Hearing Differently: The Impact of Hearing Impairment on Family Life

Hearing Differently: The Impact of Hearing Impairment on Family Life

RATING:  (3 of 5 ears)
AUTHOR: Ruth A. Morgan-Jones
PUBLISHER: Whurr Publishers c/o Taylor & Francis Publishers
ISBN: 1-86156-177-6
COST: $34.95

REVIEWER: Donna S. Wayner, Ph.D., Hear Again, Inc., 37 Grandview Drive, Latham, New York 12110

SYNOPSIS: This text explores the impact of hearing impairment on family life; a topic of significant importance. It reports the results of an investigation of 150 in-depth interviews with people who are hearing impaired as well as their significant others and, if appropriate, their children. It provides information about the various ways conflict is managed in each relationship as well as decision making, household chore sharing, communication and perceptions of hearing impairment.

Based on studies for the author's doctoral dissertation, the material included reflects the need for treating the whole family if one member of the family has a hearing loss. It integrates ideas from the fields of family therapy, marital therapy, counseling, family sociology, social policy, psychology, social psychology, linguistics, disability and deafness.

REVIEW: The book entitled: "Hearing Differently: The Impact of Hearing Impairment on Family Life" attempts to review some of the innumerable and complex variables which impact family life when one of the members of the family has a hearing loss. Emerging from the author's effort to study the impact of hearing impairment on family life, the book notes five areas of consideration: 1) Intimate family relationships, 2) social support networks, 3) communication strategies, 4) the nature of care and 5) recommendations for social policy.

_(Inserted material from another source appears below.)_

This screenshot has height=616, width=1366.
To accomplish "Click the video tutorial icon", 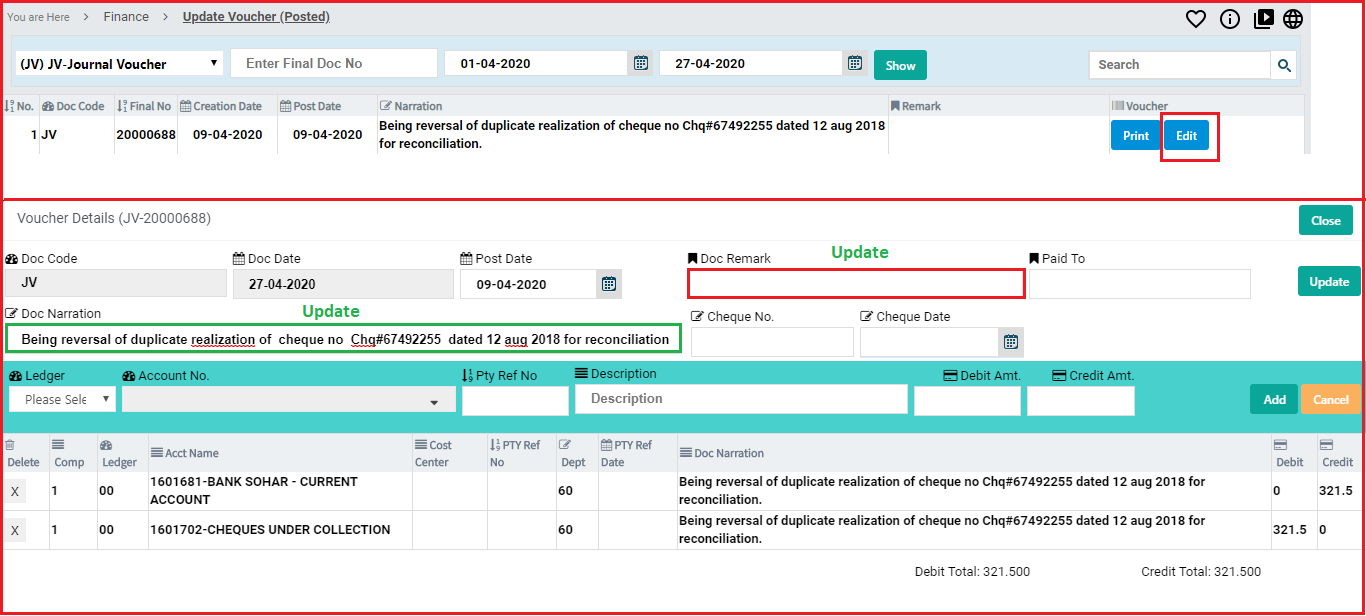I will click(x=1263, y=19).
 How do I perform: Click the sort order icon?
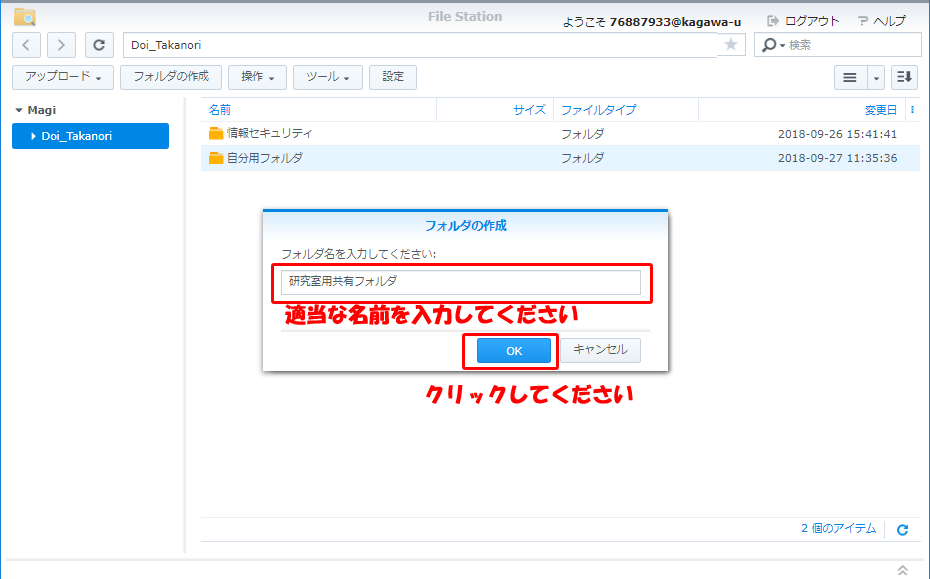click(x=904, y=77)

Methods used for studying the complexity of human relationships are presented reflecting the sociological perspective and the view of family and marital therapists. A literature review connected with mental health issues, personal identity, social networks, group identity, stages of bereavement, stress and stigma is provided in the book.

The text has as its basic premise that hearing impairment disrupts relationships because the ability to hear is so central to the relational process. From the psychosocial dimension, hearing impairment is multi-faceted and all encompassing since it strikes at the heart of the social relationship in both the private and public spheres. Because people are considered part of an overall systems context, an individual with hearing impairment is not considered simply to be an individual with a personal problem, but part of a whole. The communication problem resulting from the hearing loss belongs not only to the individual, but to the family, social networks and to the whole of society.

Reported in the text are the various experiences of 11 married couples and 5 single people. A summary of experiences follows:

  • Loss of spontaneity was the most frequent complaint from couples in the study.
  • There was a negative impact on the children of people who had a hearing loss making them feel worried and resentful.
  • There is need for those who work as rehabilitators of those with hearing impairment that they have a grasp of a family life cycle approach.
  • If relationships with kin were not satisfactory before a hearing loss occurred, they remained so afterwards. There were no examples of hearing loss helping to cement formerly uncertain relationships.
  • Hearing loss does not obstruct intimacy provided both partners have affection and regard for each other's feelings and can respond to each others needs.
  • Because there is no one solution, a multi-discipline, holistic approach must be adopted because of the multi-faceted nature of hearing impairment.

The book includes a description of the backgrounds of the participating individuals (11 couples and 5 single people) in the Appendices. This description categorizes the participants using the family life stages, which are:

Stage I: Young couple with out children
Stage II: Family with pre-school children (age 0–5)
Stage III: Family with school children (age 6–12)
Stage IV: Family with adolescents
Stage V: Young adult launching
Stage VI: The middle years: a 4 generational family
Stage VII: Retirement and aging (male over 65)

An extensive Bibliography is also included in the text.

CRITIQUE: The major strength of this book is the topic. Looking at the effects of hearing loss on interpersonal relationships is critical to enhancing the understanding of all who are involved with issues related to hearing loss. Attempting to delineate the multiple variables which are impacted in relationships when one of the participants has a hearing loss is extremely complex.

The author has done an admirable job of attempting to define and outline the issues to be considered. At times, however, the material is presented in a less than orderly fashion. In addition, in some sections, there is more detail included than may be necessary to transmit the information.

The intended audience for this book includes sociologists, psychologists, audiologists, ear nose and throat and family practice physicians.